C’est ce comportement qui peut malheureusement laisser de « belles traces » sur vos meubles ou vos tapisseries.

Si le chat fait ses griffes, c’est, en effet, pour plusieurs raisons :

  • pour s’étirer
  • pour les aiguiser et les user
  • pour marquer son territoire.

Lorsqu’il est épanoui, un chat ne griffe pas beaucoup. En général, ce signal visuel n’est destiné qu’à indiquer le « lieu d’isolement » : cet endroit, c’est celui où le chat se repose et où il souhaite en général rester seul. Les marques de griffade, bien visibles, indiquent alors aux intrus : « ici, c’est mon coin, passez votre chemin ». Dans ce cas, le chat choisit un support vertical, et affectionne particulièrement les textures de type « carton », « bois », « paillasson » ou « corde ».

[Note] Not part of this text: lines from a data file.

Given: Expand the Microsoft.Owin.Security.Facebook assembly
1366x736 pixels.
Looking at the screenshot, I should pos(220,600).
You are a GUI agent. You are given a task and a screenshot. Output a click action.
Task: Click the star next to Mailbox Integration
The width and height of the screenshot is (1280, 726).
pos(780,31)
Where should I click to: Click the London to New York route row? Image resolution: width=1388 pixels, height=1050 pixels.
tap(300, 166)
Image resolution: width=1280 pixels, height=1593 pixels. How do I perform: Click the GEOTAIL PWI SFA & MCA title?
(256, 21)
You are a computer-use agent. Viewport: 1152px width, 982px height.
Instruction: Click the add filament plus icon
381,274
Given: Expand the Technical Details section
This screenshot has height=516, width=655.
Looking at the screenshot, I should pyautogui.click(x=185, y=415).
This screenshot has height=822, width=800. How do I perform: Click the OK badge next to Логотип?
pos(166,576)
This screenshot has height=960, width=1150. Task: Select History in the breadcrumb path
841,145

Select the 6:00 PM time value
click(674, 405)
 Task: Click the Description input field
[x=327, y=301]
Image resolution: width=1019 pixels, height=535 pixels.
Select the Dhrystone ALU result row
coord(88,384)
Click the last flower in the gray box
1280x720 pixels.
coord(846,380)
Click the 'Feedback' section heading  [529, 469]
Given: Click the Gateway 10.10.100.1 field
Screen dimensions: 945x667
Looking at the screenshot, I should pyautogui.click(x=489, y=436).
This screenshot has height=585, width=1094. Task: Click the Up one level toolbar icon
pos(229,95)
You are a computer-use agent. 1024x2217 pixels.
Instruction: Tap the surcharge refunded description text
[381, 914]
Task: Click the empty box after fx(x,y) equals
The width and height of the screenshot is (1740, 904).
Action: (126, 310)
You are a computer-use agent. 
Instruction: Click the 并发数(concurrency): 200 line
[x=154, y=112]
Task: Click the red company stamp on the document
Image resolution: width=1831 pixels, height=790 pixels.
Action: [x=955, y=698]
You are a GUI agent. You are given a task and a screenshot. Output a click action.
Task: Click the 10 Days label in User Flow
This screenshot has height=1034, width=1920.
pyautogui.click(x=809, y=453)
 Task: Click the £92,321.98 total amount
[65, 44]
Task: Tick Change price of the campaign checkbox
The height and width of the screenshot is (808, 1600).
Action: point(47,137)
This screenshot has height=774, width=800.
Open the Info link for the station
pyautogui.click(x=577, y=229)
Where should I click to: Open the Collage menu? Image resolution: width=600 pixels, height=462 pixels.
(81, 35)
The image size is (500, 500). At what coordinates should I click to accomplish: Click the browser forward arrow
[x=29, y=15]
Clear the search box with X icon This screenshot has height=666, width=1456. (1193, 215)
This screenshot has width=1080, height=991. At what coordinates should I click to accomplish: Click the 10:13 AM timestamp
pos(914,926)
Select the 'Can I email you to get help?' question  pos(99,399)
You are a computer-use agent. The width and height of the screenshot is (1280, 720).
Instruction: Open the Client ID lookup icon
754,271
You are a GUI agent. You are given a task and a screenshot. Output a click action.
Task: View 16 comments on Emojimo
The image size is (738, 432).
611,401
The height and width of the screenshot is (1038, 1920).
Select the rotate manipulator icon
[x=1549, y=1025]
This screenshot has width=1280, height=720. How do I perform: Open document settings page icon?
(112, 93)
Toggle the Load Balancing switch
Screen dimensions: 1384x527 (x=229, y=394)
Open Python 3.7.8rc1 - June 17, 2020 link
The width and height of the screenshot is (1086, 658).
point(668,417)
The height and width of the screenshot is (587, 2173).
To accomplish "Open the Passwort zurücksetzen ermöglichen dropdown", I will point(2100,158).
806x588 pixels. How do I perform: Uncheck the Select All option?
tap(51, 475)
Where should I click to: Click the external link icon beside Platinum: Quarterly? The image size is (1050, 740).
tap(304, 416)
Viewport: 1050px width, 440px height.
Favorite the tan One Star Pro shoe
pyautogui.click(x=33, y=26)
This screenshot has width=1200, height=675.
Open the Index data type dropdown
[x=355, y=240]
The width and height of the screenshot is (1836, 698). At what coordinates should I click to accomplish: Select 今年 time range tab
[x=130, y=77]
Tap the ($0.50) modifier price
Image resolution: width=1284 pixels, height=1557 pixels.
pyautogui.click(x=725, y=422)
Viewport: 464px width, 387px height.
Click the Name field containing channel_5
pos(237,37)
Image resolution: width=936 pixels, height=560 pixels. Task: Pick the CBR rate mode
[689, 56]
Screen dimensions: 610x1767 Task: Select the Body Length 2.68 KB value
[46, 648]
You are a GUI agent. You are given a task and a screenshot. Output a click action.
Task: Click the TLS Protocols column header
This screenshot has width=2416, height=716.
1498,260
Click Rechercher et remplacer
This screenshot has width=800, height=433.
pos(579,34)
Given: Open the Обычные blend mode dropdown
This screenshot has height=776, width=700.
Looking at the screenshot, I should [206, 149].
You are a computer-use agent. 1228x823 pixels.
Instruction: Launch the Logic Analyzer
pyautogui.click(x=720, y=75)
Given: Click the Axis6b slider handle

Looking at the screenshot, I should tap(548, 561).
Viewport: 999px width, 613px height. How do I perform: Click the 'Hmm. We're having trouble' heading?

Mais s’il souffre de stress ou d’anxiété, ou qu’il perd ses repères territoriaux, le chat peut griffer plus souvent ou plus intensément que d’habitude. Lors de surpopulation (trop de chats présents dans un espace restreint), les griffades peuvent aussi augmenter de façon très gênante pour les propriétaires.

 

Que faire si mon chat griffe les meubles ?

Tout d’abord, on peut le détourner des zones où les griffades sont les plus gênantes : en utilisant des phéromones, on réoriente les griffades vers un « lieu » plus adéquat : installer un arbre à chat pourvu de zones verticales en corde, clouer des cartons ou un paillasson sur un support installé le long d’un mur est un début de solution assez simple. Utiliser un spray d’eau pour arroser le chat à distance lorsqu’il griffe certains meubles peut aussi le décourager.

On peut aussi et surtout intervenir en permettant au chat de retrouver sa sérénité : des solutions anti-stress naturelles existent et peuvent permettre d’apaiser le chat : la valériane, notamment, associée aux phéromones, peut jouer un rôle anxiolytique. Bien sûr, l’utilisation d’un spray ou d’un diffuseur doit s’accompagner de mesures correctrices comme une réorganisation de l’espace et la suppression des stimuli stressants. Si les comportements gênants persistent, une thérapie comportementale peut être mise en place par votre vétérinaire. Dans tous les cas, ses conseils sont utiles, et les punitions violentes, proscrites.